Exactly what rules must a function abide before we can call it "idempotent"?

835 Views Asked by At

A post from another thread says that a function is said to be idempotent if it can be called multiple times without changing the result.

However the terms used (like no-side-effects and return-same-results) are relatively ambiguous. Consider this piece of code:

public class test {

    int x = 0;
    java.util.Random r = new java.util.Random();

    public int F() {
        return x + 1;
    }

    public void F2() {
        x = r.nextInt();
    }
}

Can we say that F() is idempotent because successive calls to F() returns the same value?

Or is it not idempotent since successive calls to F() does not return the same value if F2() is called inbetween?

PS: "idempotent" as defined in computer science, not maths.

4

There are 4 best solutions below

19
On

Your function is not idempotent. It can return different results. Given the same input, an idempotent function always returns the same output.

More explicitly, if f() is idempotent (according to the computer science definition) then:

int result1 = f(x);
// ... some arbitrary code
int result2 = f(x);
assert(result1 == result2);
19
On

I'm going to disagree (actually, I now see that I agree with them!) with the other answers and say that, in the most common computer science use (function calls with side-effects, not functional programming), a function is idempotent if you can safely replace any invocation of the function with calling the function twice and keeping only the second result.

For example, consider two functions for deleting a file by name:

1) A function that returns success if the file does not exist. (Since the purpose of a delete operation is to make the file not exist.)

2) A function that returns a "file does not exist" error if the file does not exist. (Since the file could not be deleted.)

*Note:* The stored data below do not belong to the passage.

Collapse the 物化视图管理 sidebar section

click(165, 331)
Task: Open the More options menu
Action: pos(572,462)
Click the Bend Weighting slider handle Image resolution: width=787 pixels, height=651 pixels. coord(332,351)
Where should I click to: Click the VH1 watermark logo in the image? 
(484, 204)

The first one is idempotent. If you call it and ignore the result, you can call it again and still get correct information. The file does not exist when you are done.

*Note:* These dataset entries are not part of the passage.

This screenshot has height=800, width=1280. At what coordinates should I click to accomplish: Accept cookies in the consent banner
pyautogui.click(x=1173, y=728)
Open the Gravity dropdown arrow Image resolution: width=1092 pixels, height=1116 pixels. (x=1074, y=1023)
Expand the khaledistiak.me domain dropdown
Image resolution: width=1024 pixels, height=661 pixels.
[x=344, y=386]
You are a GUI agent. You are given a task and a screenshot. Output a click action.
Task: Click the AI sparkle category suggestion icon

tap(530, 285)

The second one is not idempotent. If you call it once and ignore the result, your second call will fail, making you think you did not delete the file.

A function to get the current time is idempotent under this definition, even though the result may be different. There is no harm to calling the function twice.

The concept is important in client-server protocols. Say you send a command and get no reply, maybe the connection breaks, maybe the server crashed. So you send the command again and get a reply. But on the first command, was the command lost or the reply? If the command is idempotent, it doesn't matter. You can just use the result.

If a protocol guarantees that all operations are idempotent, lower-level code can retry failed operations, switch servers, and otherwise try to "make things work" without breaking the semantics of the operations.

It takes some doing to make an idempotent protocol. For example, you might wonder how you make a sensible "delete file" operation. One way is to assign each file a unique ID that changes when the file is deleted and recreated. Then you split a delete into two halves. The first, "get ID from name" is idempotent and fails if the file does not exist. The second, "delete ID if it exists" is idempotent and succeeds if you, or anyone else, deleted the file. (The one quirk is this doesn't tell you for sure that you were the one to delete the file.) The combination of the two idempotent operations provides the desired non-idempotent delete operation.

1
On

Trying to summarize things that have come up in other answers and in comments:

There is only one definition of "idempotent". A function f is idempotent if and only if f(f(x)) equals f(x) for all x in the domain of f.

There is more than one definition of "equals". In a lot of contexts, we have an idea of "equivalence" which stands in for equality, and the definition of "equivalent" might be different in different contexts.

There is more than one definition of "function". In mathematics (with a conventional set-theoretic construction), a function is a set of pairs. The "domain" of the function is the set of all elements that appear in the first position of a pair. No element of the domain appears in the first position of more than one pair in the function. The "range" of the function is the set of all elements that appear in the second position of a pair. Elements of the range may appear more than once. We say that a function "maps" each element of its domain to a particular element of its range, and we write f(x) to mean "the second element of the pair in f that has x as its first element".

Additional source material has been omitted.